VU#936962: FastStone Image Vie... ノート

VU#936962: FastStone Image Viewer 8.3.0.0 における複数のファイル解析脆弱性

FastStone Image Viewer 8.3 で 2 つの脆弱性が特定されました。これらの欠陥により、リモート コード実行または制御フローの破損が可能になる可能性があります。これらの問題は、JPEG 2000 (JP2) パーサーと PSD ファイルパーサーに影響します。
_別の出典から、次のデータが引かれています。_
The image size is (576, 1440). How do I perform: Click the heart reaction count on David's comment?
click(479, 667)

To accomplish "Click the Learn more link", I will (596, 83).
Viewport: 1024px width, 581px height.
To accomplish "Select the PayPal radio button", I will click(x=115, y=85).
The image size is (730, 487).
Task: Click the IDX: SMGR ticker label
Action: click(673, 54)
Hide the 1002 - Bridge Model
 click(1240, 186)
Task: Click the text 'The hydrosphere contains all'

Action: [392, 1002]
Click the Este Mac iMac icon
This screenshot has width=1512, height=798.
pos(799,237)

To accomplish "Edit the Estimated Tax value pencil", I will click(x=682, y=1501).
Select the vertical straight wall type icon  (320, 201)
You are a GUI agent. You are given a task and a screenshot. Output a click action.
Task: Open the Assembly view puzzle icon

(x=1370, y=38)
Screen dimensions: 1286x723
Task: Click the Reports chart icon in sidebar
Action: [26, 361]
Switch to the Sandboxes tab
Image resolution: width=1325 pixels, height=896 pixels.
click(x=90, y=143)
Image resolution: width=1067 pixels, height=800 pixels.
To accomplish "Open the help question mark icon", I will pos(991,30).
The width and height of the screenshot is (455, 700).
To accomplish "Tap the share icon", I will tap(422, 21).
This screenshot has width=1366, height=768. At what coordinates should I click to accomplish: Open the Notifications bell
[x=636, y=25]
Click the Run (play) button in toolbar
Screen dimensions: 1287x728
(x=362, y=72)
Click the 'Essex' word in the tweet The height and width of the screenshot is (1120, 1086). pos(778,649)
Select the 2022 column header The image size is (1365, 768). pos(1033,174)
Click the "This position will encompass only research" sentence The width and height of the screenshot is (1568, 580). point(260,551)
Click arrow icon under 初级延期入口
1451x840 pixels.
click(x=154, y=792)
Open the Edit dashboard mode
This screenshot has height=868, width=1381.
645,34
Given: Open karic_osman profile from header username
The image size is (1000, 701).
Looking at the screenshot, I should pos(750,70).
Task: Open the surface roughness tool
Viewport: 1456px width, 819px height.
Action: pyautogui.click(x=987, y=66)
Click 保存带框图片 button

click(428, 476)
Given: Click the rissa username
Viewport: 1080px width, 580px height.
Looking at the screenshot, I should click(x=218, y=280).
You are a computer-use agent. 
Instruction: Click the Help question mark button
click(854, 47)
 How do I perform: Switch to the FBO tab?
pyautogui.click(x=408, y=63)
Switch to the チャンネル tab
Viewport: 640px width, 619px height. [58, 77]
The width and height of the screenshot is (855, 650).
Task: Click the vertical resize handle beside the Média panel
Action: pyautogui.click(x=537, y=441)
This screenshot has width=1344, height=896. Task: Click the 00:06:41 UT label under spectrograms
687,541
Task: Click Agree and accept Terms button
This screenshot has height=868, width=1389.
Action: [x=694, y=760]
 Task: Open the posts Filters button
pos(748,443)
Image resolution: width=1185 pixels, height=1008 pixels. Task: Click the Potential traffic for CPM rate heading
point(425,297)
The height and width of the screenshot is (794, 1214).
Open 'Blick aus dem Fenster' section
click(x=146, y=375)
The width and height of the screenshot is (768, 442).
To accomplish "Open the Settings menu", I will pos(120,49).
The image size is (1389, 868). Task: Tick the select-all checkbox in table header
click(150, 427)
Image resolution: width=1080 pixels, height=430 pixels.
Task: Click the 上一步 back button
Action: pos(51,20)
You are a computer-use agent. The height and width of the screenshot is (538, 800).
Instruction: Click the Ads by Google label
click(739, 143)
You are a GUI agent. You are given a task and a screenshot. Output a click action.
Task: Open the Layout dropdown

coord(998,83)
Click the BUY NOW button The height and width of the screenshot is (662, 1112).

攻撃者は、アプリケーションに悪意のある画像ファイルを処理させることで、これらの脆弱性を悪用できます。JP2 パーサーにおけるヒープベースのバッファオーバーフロー (CVE-2026-30040) は、不正な形式の QCD マーカーによってトリガーされる可能性があります。これにより、ファイルがサムネイル列挙範囲内にある場合、ユーザーがファイルを直接開かなくても、任意のコード実行が可能になります。PSD パーサーにおける整数オーバーフロー (CVE-2026-30041) は、不適切な高さ検証の結果として発生します。これにより、ヒープベースのバッファオーバーフローが発生し、コード実行またはサービス拒否が可能になります。悪用により、攻撃者はユーザーのコンテキストで任意のコードを実行できるようになる可能性があります。脆弱性の深刻度は、ユーザーの権限によって増加します。パッチはまだ利用できず、ベンダーには連絡が取れていません。ユーザーは、制限されたアカウントでソフトウェアを実行し、信頼できないソースからの JP2 または PSD ファイルのダウンロードをブロックすることを推奨します。